Play among chimps “is a joyful, mutual and synchronous act,” says behavioral ecologist Liran Samuni of the German Primate Center in Göttingen. It involves actions usually seen during aggression — such as biting, slapping and chasing — and therefore also involves trust between the participants. For young chimps, playing helps them develop social and physical skills. But what role playing has for adults has remained understudied.

So Samuni and colleagues monitored wild chimpanzees (Pan troglodytes) living in Ivory Coast’s Taï Forest, in a population where adults are known to play regularly. From 2012 to 2018, the researchers documented almost 5,000 play sessions involving at least one adult chimp (defined as those older than 12 years) among 57 adults belonging to three different communities.

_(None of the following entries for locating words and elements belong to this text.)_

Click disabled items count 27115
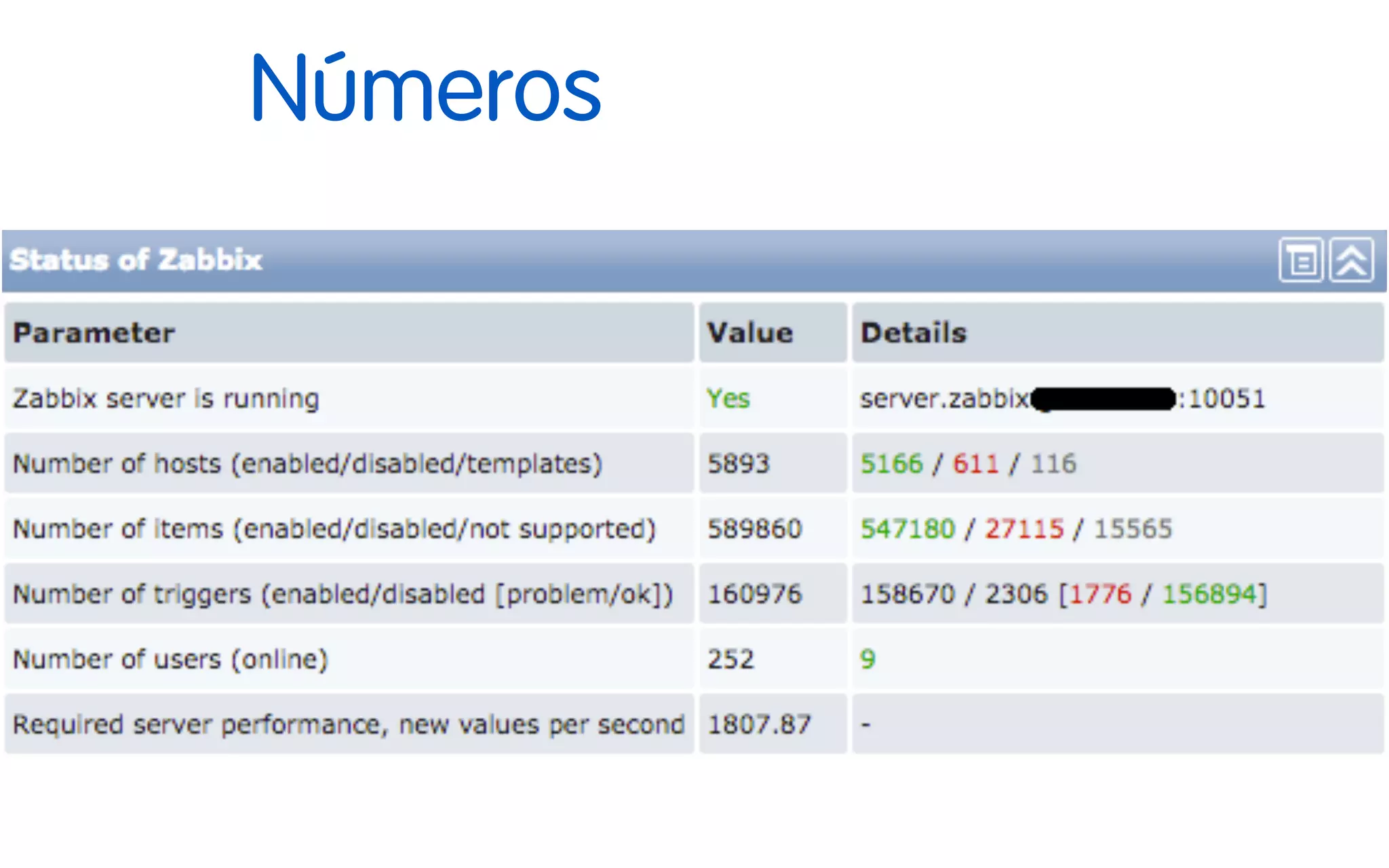 (x=1024, y=529)
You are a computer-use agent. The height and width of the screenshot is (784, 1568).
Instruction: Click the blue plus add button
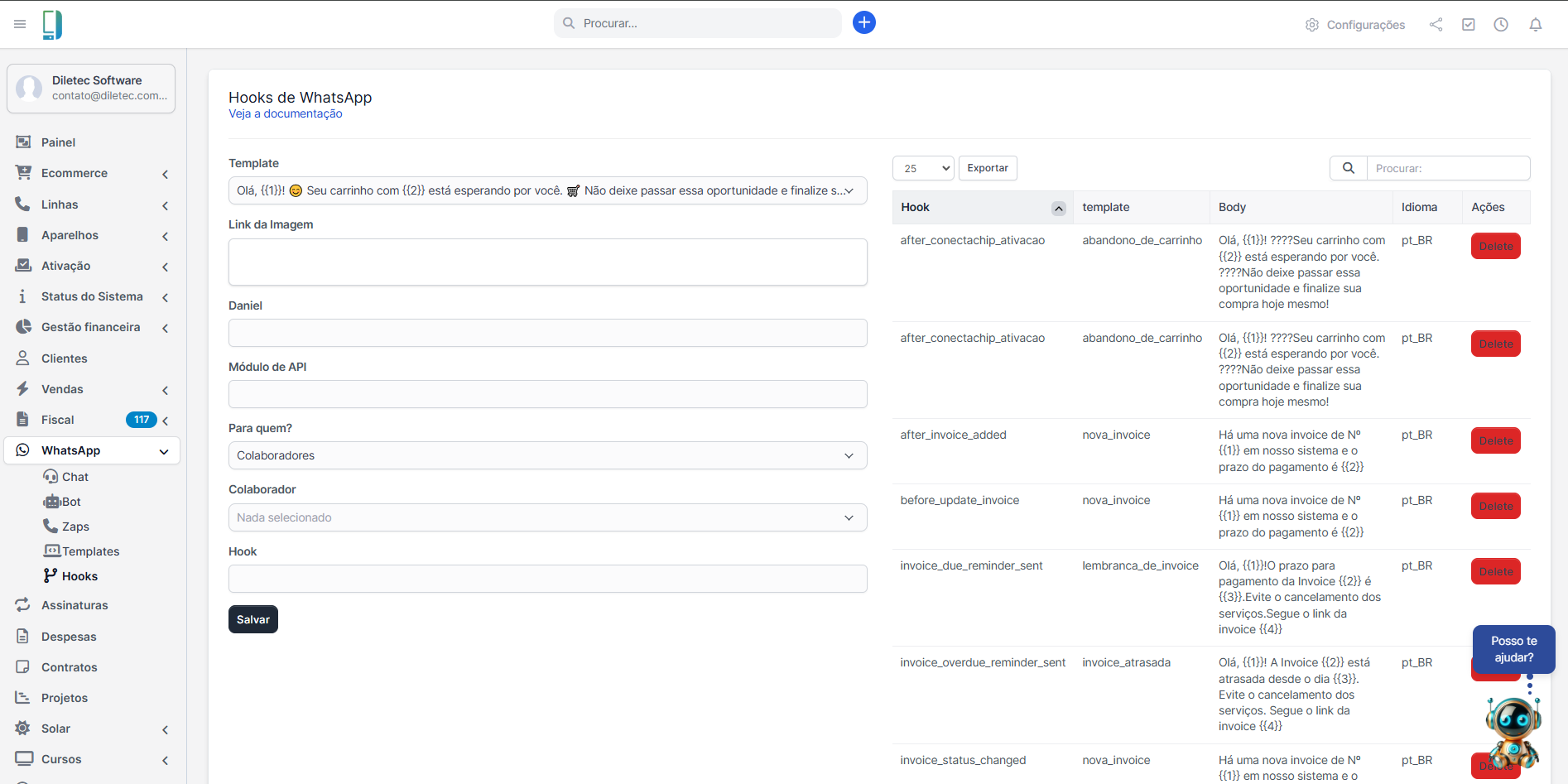click(x=863, y=22)
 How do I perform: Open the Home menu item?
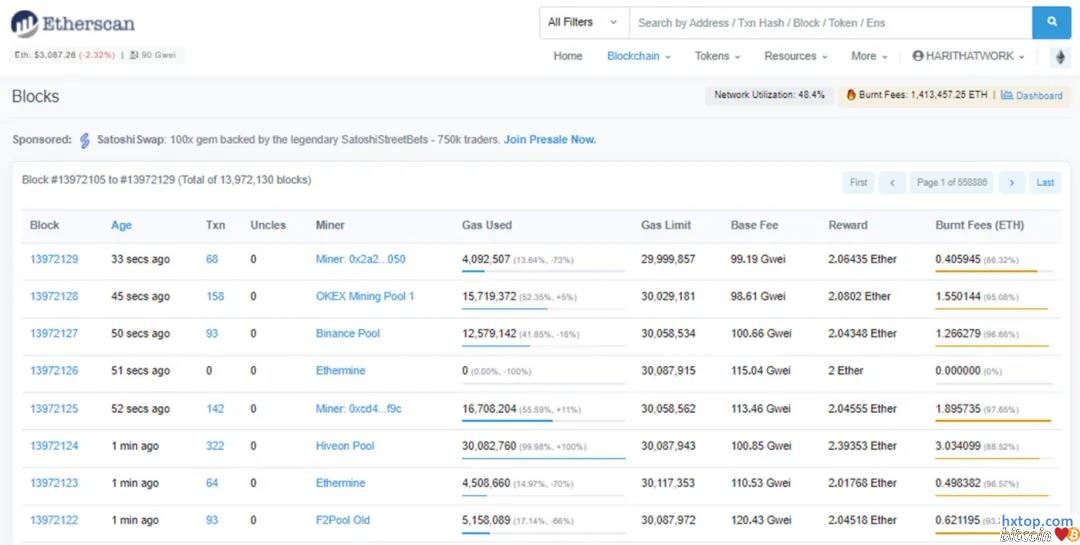(x=568, y=56)
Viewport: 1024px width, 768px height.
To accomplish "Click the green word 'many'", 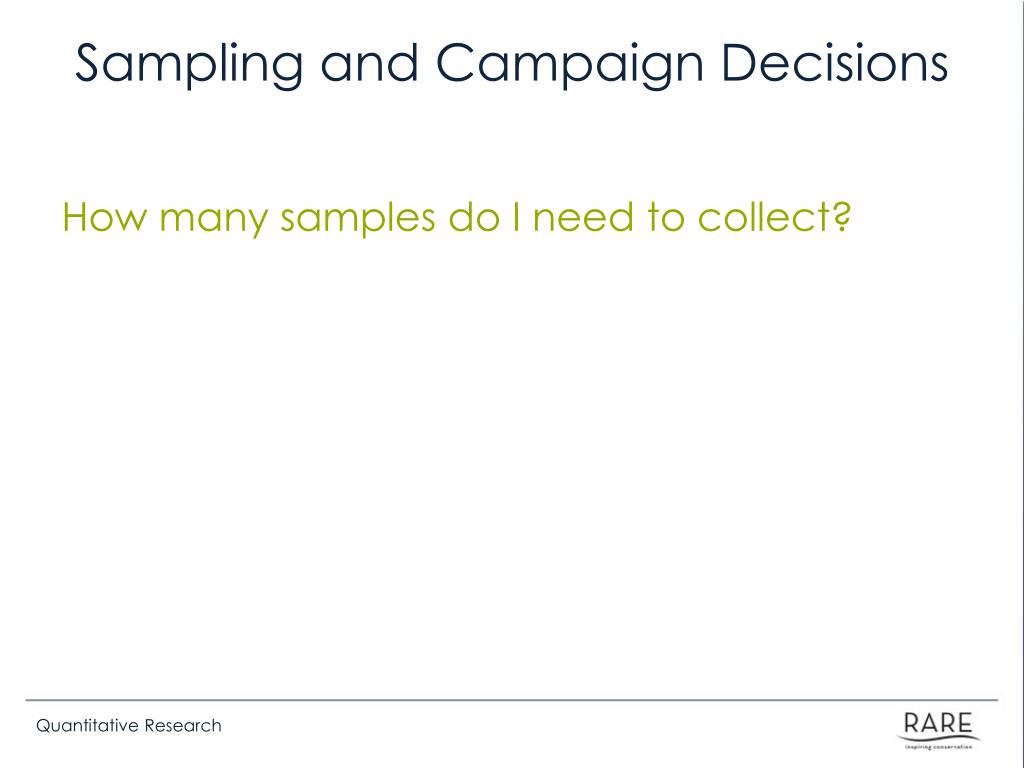I will (x=214, y=219).
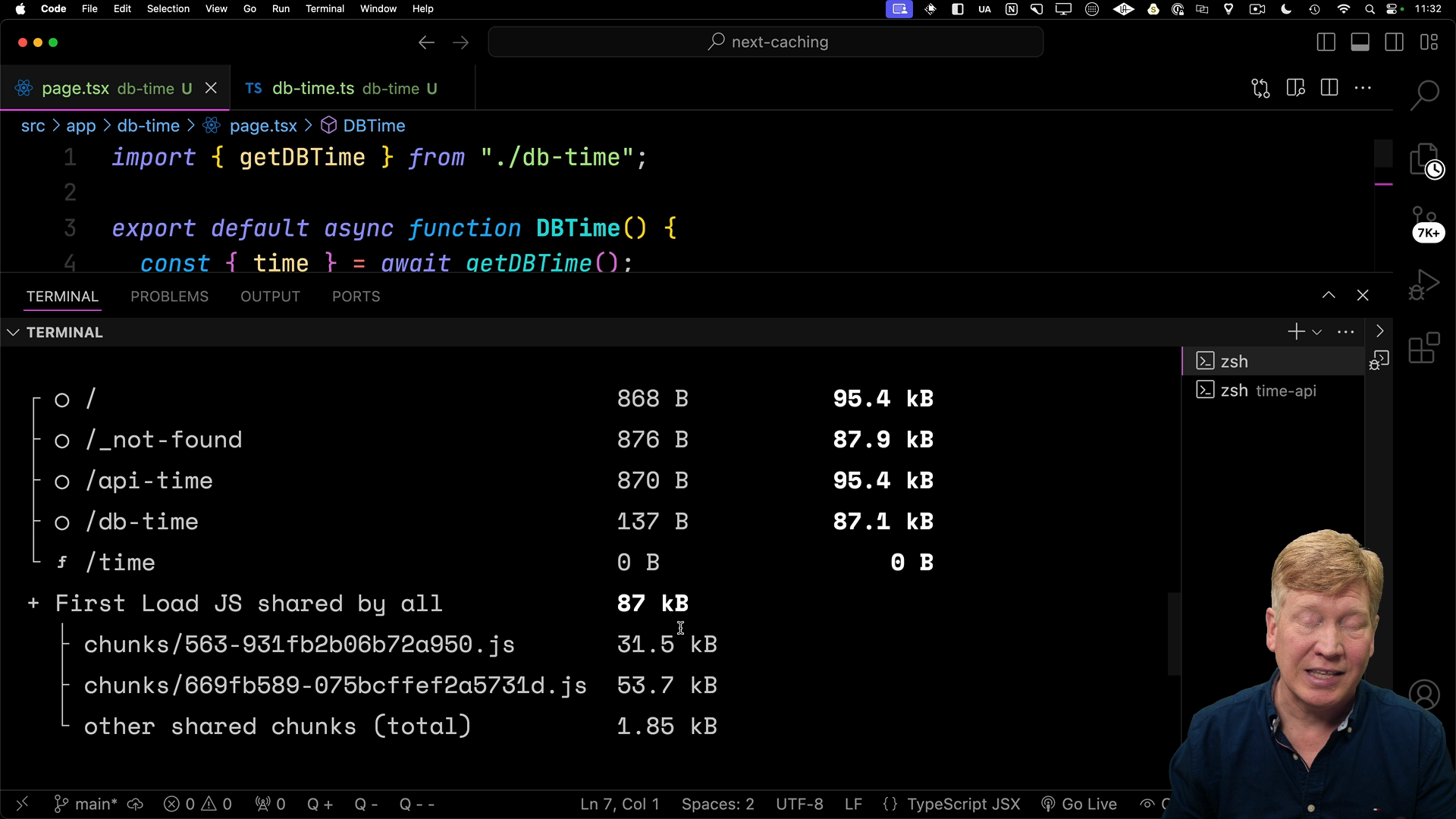1456x819 pixels.
Task: Close the terminal panel
Action: point(1363,295)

The team found that play was quite common among these adult chimps, coming in many forms and situations. Overall, adult chimps played on about 40 percent of the days the researchers observed them, and mostly when food was more available. Some sessions involved objects, although most did not. Usually, an adult played with just one partner, but sometimes more joined in; the largest documented play session was among five individuals.

Adults who had a stronger social relationship were more likely to play with each other, the team found. The grown-ups were also more likely to play together on days when the group collaborated to hunt monkeys or defend their territory against other groups of chimps, mostly before those activities took place. And if adults did play together before those activities, they were more likely to defend their territory or hunt together.

“These coordinated behaviors require the participation of multiple individuals to be successful,” Samuni says, “thus a mechanism like adult-adult social play, which may foster trust, reduce anxiety and motivate collaborative engagement, is particularly beneficial.”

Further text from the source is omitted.